# [SOLVED!]Ext-4 Data Corruption Bug Hits Stable Linux Kernels

## BitJam

link *Quote:*   

> As a warning for those who are normally quick to upgrade to the latest stable vanilla kernel releases, a serious EXT4 data corruption bug worked its way into the stable Linux 3.4, 3.5, and 3.6 kernel series.

 

Forum member szczerb posted this news in a thread but I think it deserves a thread of its own.  

TL;DR: In recent kernels ext-4 journal playback can in some cases bork your file system.

Edit: fixedLast edited by BitJam on Wed Oct 31, 2012 6:18 pm; edited 1 time in total

----------

## khayyam

BitJam ...

Note that you'll only get hit if the journal hasn't been wrapped, so give the journal something to work on or don't reboot so often ;) ... hehe. 

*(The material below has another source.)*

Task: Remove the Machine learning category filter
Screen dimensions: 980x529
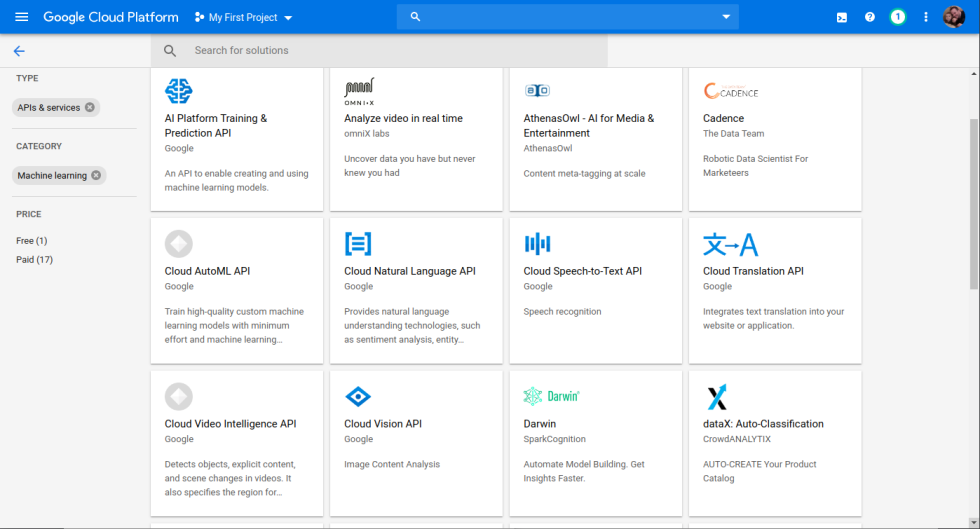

I applied Ted's patch to 3.6.3 earlier today but have't rebooted as yet, anyhow as I've been running an effected kenel (2.6.2) for a week or so without issues I'm not inclined to panic.

best ... khay

----------

## e3k

did not get the phoronix article, which 3.5 kernel is not affected?

----------

## szczerb

This comment https://bugs.gentoo.org/show_bug.cgi?id=439502#c0 seems to suggest that 3.5.x < 3.5.7 should be safe. I just booted the 3.5.7 at work yesterday so I'm waiting things out without rebooting or shutting down for now. Patches seem to be flowing around fast.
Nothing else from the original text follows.